La tête entre les mains, les coudes sur les genoux pliés, les pieds dans le sable chaud, le soleil sur ma peau. Douleur intérieure de mes chats effacés dans l’air du temps passé. Le paradis m’enrobe de ses bontés, mon cœur est lourd, un petit vent tout doux me caresse les boucles folles. Clapotis de lac miroir, paysage enchanteur qui baume ma plaie à vif. Saveurs de fin d’été, le vert des arbres se fonce, la plage se vide des citadins en vacances repartis organiser leur havre d’hiver.

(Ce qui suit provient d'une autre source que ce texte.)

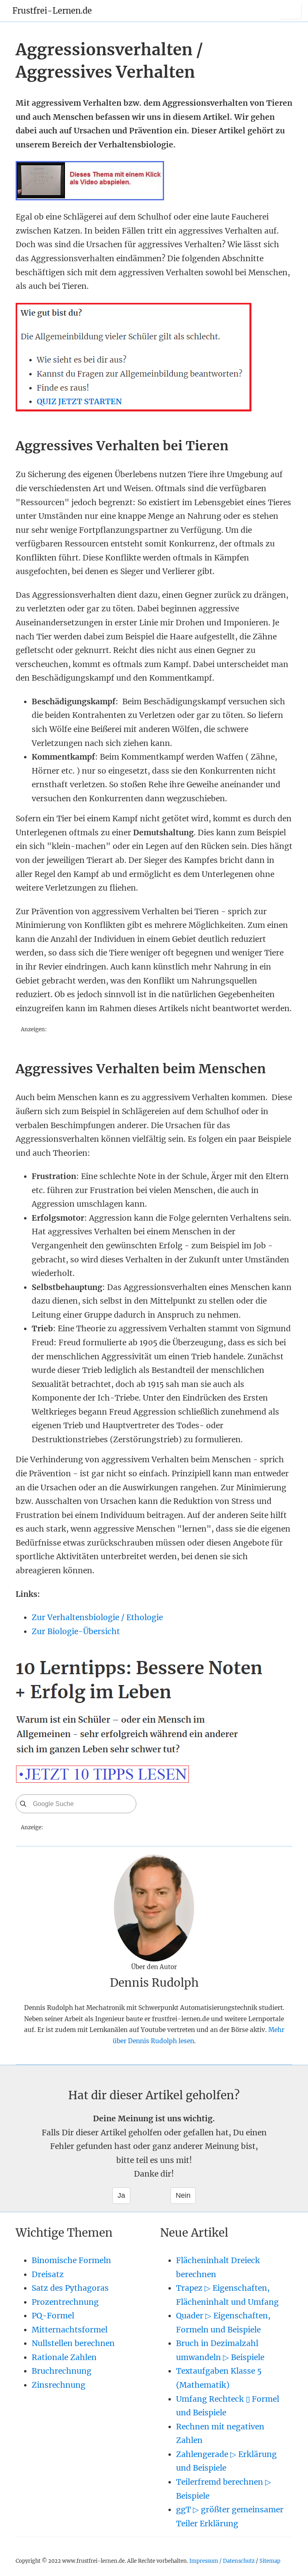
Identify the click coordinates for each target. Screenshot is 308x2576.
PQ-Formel (53, 2315)
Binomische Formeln (71, 2260)
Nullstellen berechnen (73, 2343)
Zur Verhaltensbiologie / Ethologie (97, 1617)
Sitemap (269, 2561)
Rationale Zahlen (64, 2357)
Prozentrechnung (65, 2302)
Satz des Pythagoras (70, 2288)
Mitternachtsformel (69, 2329)
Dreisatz (48, 2274)
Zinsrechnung (58, 2385)
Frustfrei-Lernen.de (52, 11)
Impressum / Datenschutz (222, 2561)
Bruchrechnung (61, 2371)
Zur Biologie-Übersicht (76, 1631)
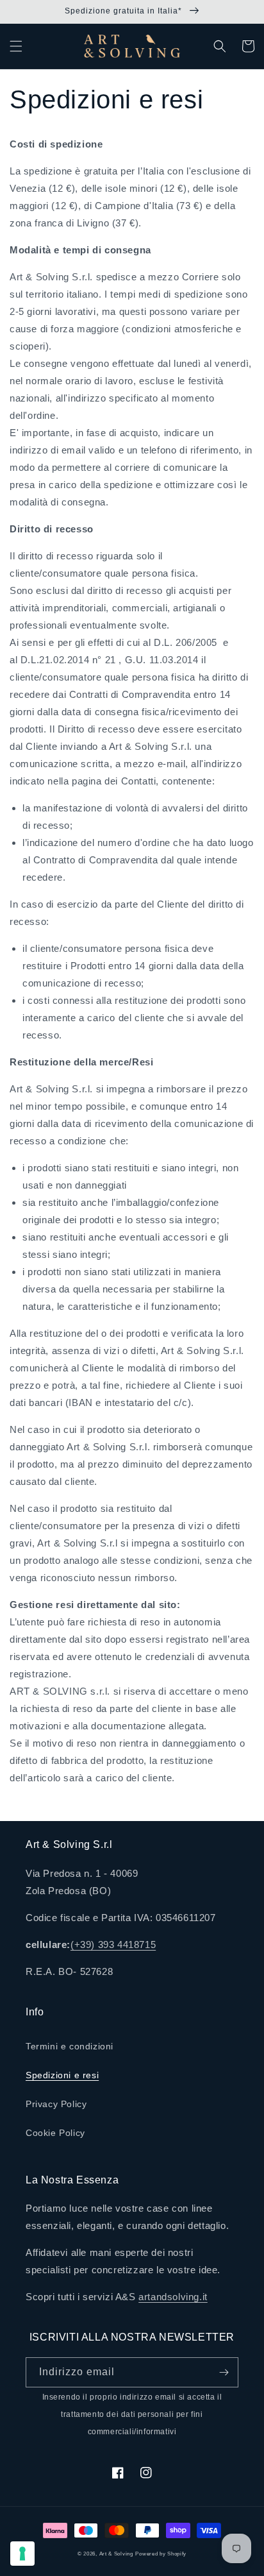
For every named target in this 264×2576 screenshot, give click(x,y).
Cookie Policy (55, 2133)
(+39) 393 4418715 (113, 1944)
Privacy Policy (56, 2104)
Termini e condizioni (69, 2046)
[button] (16, 46)
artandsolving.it (173, 2296)
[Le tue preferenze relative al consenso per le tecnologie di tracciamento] (22, 2553)
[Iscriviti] (224, 2372)
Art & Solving (116, 2553)
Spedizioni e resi (62, 2075)
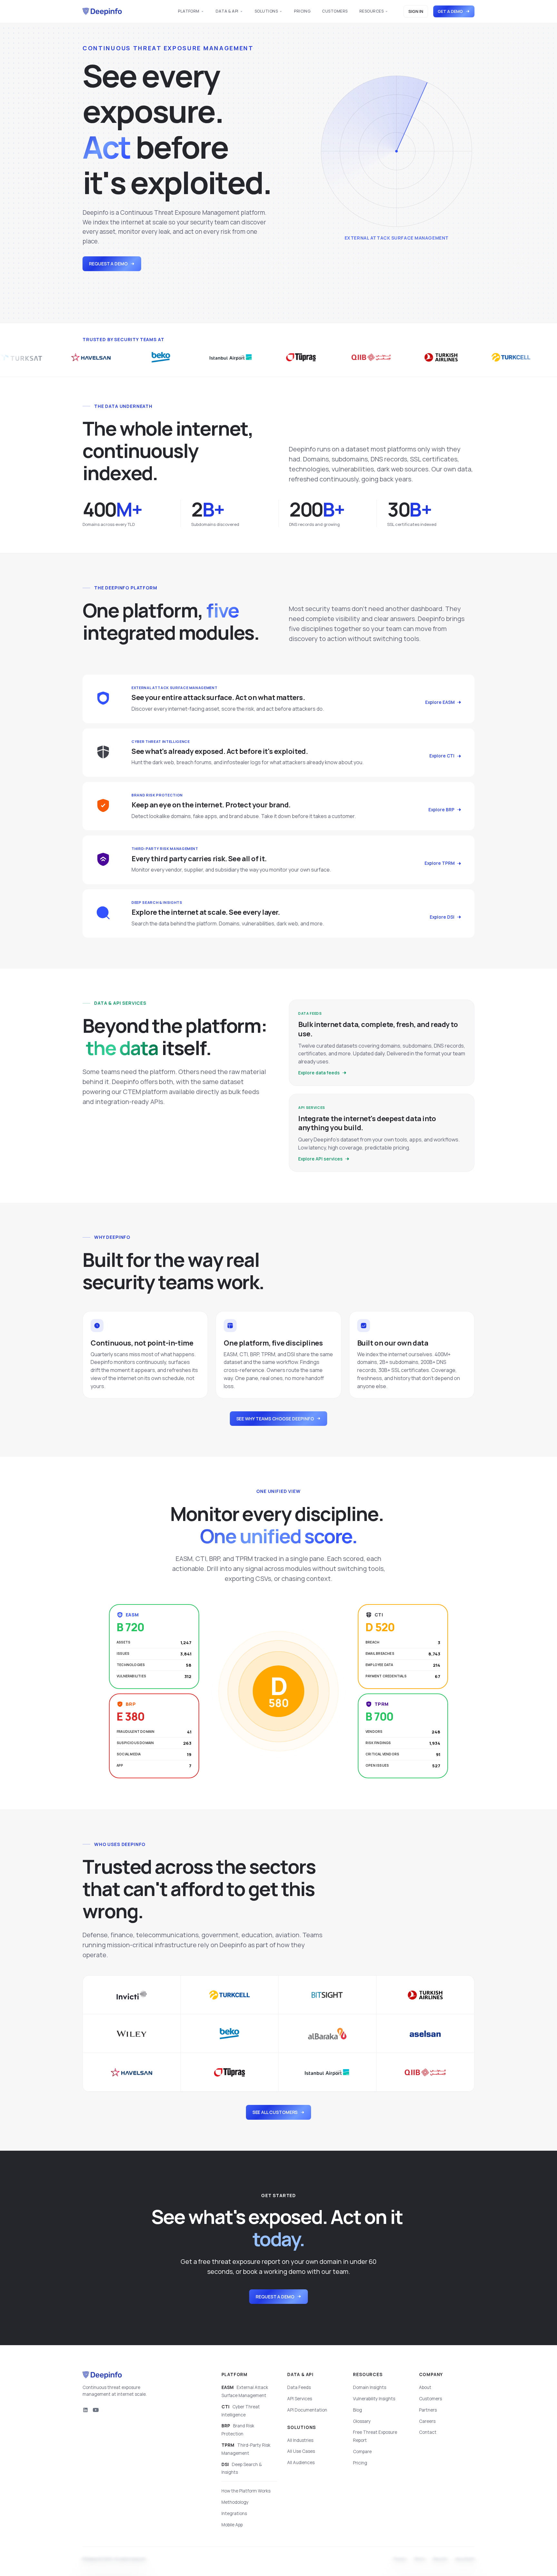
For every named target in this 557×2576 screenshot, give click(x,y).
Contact (427, 2432)
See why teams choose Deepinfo (275, 1419)
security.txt (464, 2559)
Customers (334, 11)
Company (431, 2374)
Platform (189, 11)
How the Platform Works (245, 2491)
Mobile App (232, 2525)
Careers (427, 2421)
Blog (357, 2410)
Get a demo (450, 11)
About (425, 2387)
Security (440, 2559)
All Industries (300, 2440)
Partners (428, 2410)
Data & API (227, 11)
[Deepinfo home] (102, 11)
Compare (362, 2451)
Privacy (400, 2559)
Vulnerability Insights (374, 2399)
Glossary (362, 2421)
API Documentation (307, 2410)
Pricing (302, 11)
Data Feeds (299, 2387)
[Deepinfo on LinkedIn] (85, 2410)
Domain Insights (369, 2387)
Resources (371, 11)
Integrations (234, 2513)
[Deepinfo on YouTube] (96, 2410)
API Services (299, 2399)
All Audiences (301, 2462)
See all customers (275, 2112)
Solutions (266, 11)
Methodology (235, 2502)
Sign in (415, 11)
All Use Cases (301, 2451)
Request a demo (108, 264)
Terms (419, 2559)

Un abruti astique son bateau juste sous mon nez qui s’irrite des effluves caustiques qui le traversent! Bon ça va il brille assez fort ton bateau, tu peux lâcher le morceau! C’est pas une perle rare non plus s’époumone ma conscience dans la jungle de mes pensées! Est-ce que cela vaut vraiment la peine d’utiliser je ne sais quel produit chimique pour le faire scintiller? Ce truc là qui pue l’horreur, c’est dans le lac que cela finit! Pollueur du dimanche qui astique et empoisonne. Spécimen typique d’humain égoïste. Allez frotte, frotte mon garçon, plus fort, encore plus fort, c’est sur ça va te rendre moins con! Allez encore un effort, frotte plus fort...

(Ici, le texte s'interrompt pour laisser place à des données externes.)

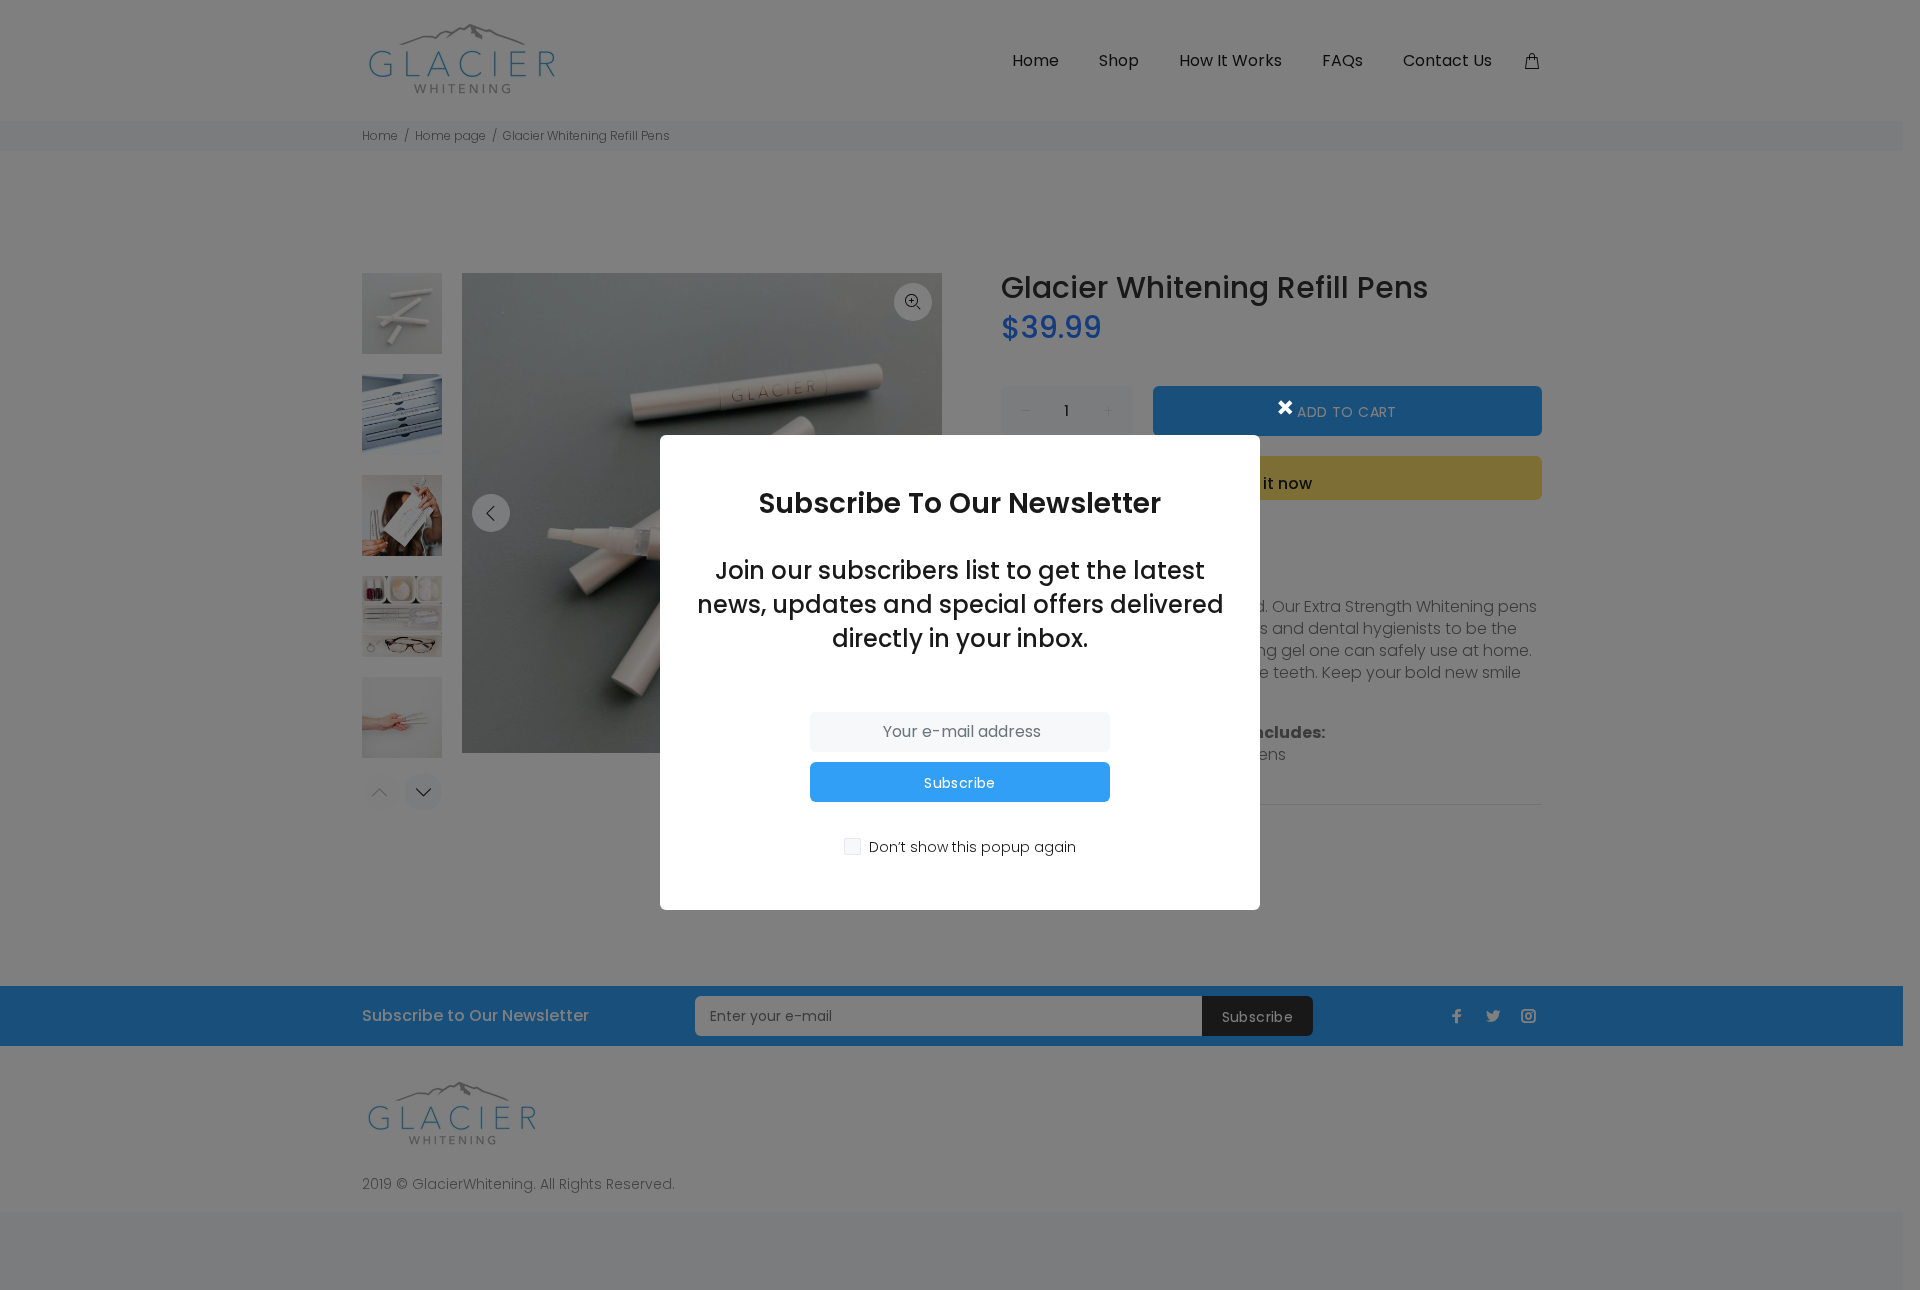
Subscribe (960, 783)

Mon bureau de nature est désert. Petit bout de sable oublié au bout de la longue plage ensoleillée. Mon bureau invisible est en cet endroit peu fréquenté. Petit coin tranquille qui intimide les étrangers et qui est délaissé par les habitués. Ceux-ci préfèrent faire barboter leur progéniture plus loin, dans la zone surveillée. Évidement il faut une tache à mon bonheur de solitude ensablée! Une tache qui m’empuante, un peu chauve sur les bords, une tache odorante qui doit absolument faire briller son cher bateau si « bô ». Je me demande quel effet peut avoir son produit miracle sur les truites géantes cachées au fond des petites baies qui parsèment le lac à mes pieds...

Mais aujourd’hui vraiment, c’est excellent! Mon cher abruti, maniaque de la propreté mécanique a un bateau assez gros pour me boucher le paysage! C’est juste parfait! Pas de répit pour ma pomme. Je me régale et ton "Régal", mon bonhomme, présentement, il me chauffe les nerfs subtilement mais sûrement.

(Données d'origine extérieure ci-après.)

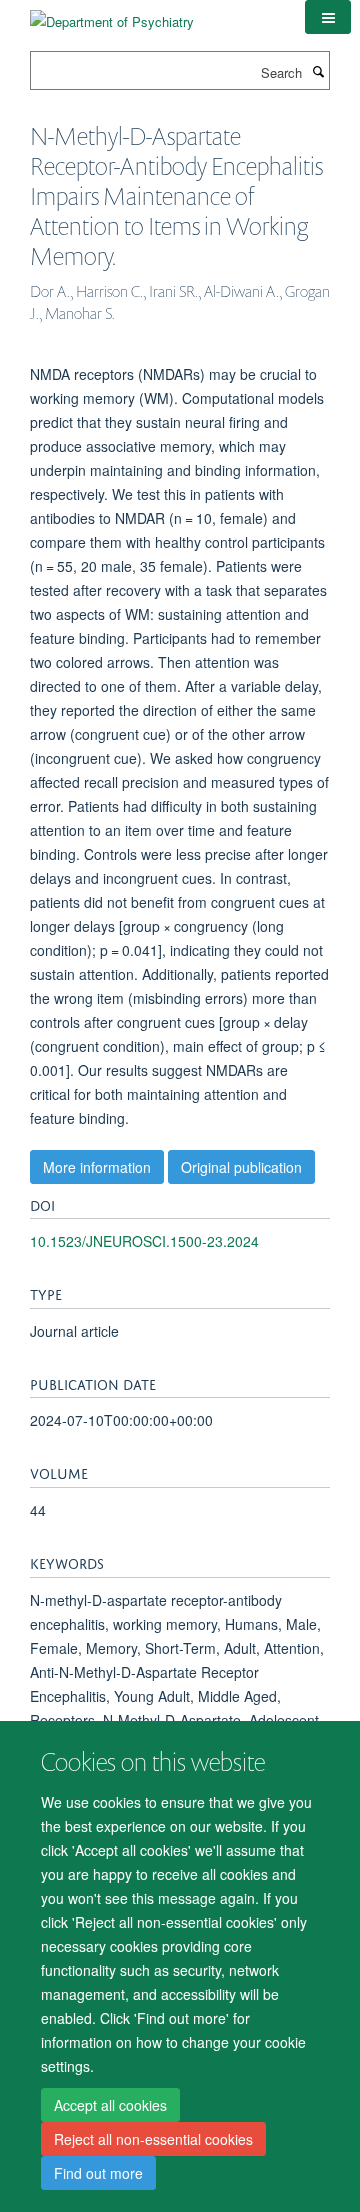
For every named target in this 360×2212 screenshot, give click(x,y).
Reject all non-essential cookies (153, 2139)
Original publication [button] (241, 1167)
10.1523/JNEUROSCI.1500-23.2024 (144, 1241)
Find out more (98, 2173)
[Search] (318, 71)
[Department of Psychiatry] (112, 14)
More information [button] (97, 1167)
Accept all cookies (110, 2105)
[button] (328, 17)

D’ailleurs, il est si incroyable ton bateau que je vais le mitrailler de ma main digitale, et même plus, je vais l’exposer « live on line » pour que tout le monde puisse voir comment il est superbe ton bateau. Ô combien il est propre et scintillant! Allez agenouille toi encore plus bas. Salue-bien la connerie humaine que tu projettes sous mes yeux désabusés. T’as bien l’air d’avoir du être baisable dans tes jours heureux, pourtant là mon beau, c’est pas ton bateau qui te rendra la gloire de tes 20 ans! Allez frotte plus fort! Courbe bien l'échine devant ta mécanique. Bande bien tes muscles au travail attentionné de l’homme dévoué à son jouet rutilant et puant...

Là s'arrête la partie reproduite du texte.